During oral argument before the Fed. Cir. in Ariad v. Lilly, as reported by Patently-O, the government attorney was pressed for specific evidence that a separate WDR “is necessary for USPTO to perform its examination function”, e.g., that it serves a practical function. Chief Judge Michel was quoted thusly:
“I can’t remember ever seeing a patent office rejection that was based only on the failure of written description. I’m not saying there aren’t any, but the flow of cases that come through this court at three or four hundred a year, it is exceedingly rare that the patent office hangs its case on written description. I can’t remember a single case.”

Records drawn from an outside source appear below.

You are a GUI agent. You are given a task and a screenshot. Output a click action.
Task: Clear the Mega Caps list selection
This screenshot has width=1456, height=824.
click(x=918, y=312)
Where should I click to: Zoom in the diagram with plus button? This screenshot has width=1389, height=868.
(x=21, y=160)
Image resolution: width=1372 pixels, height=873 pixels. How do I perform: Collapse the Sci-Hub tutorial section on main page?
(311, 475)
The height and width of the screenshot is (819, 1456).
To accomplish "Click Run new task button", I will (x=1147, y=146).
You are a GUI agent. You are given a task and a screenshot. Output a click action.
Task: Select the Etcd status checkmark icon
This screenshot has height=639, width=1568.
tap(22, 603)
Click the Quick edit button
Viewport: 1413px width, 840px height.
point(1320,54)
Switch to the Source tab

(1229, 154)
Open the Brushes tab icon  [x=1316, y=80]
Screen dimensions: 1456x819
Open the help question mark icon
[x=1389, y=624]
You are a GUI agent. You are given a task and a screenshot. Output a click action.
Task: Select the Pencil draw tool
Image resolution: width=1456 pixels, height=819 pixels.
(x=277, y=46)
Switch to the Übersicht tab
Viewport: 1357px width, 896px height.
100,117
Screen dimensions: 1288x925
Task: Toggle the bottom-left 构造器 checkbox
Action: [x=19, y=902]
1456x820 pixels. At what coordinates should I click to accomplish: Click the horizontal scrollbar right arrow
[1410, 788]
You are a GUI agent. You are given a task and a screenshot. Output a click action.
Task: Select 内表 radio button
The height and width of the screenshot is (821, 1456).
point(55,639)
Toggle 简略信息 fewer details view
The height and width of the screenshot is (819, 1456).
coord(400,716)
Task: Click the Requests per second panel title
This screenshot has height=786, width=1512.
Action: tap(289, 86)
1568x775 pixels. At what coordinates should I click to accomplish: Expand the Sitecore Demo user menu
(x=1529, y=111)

The government’s attorney, Mr. Freeman, couldn’t either. To the contrary, those of us in the prep/pros trenches should be able to recall a few that made it to the Fed. Cir. from the Board, “based only on the failure of written description.” It took me five minutes in my not-very-well-organized WDR file to locate In re Wallach, 378 F.3d 1330 (Fed. Cir. 2004)(“Without amino acid sequence, or with only partial sequence, a nucleic acid molecule’s structures cannot be determined and the WDR is consequently not met.”); In re Alonso, 88 USPQ 1849 (Fed. Cir 2008)(Claim to use of any Mab to human neurofibrosarcoma to NFS based on one example fails WDR.) and Capon v. Eschhar and Dudas, 418 F.3d 1349 (Fed. Cir 2005)(Claims based on combining known gene fragments do not per se fail WDR. Remanded for evaluation of support for generic claims). In re Alton, 76 F.3d 1168 (Fed. Cir 1996) is bit more aged, but it is oft-cited for the proposition that it is error to disregard factual evidence relating to the adequacy of the WD in a specification. These are not obscure decisions – their impact is/was not “minuscule” and, to top off the irony tank, Judge Michel was on the panel that decided Alonso and Alton.
Can any one else add to this list (remember, failure to meet WDR must be the ONLY issue on appeal from the Board)?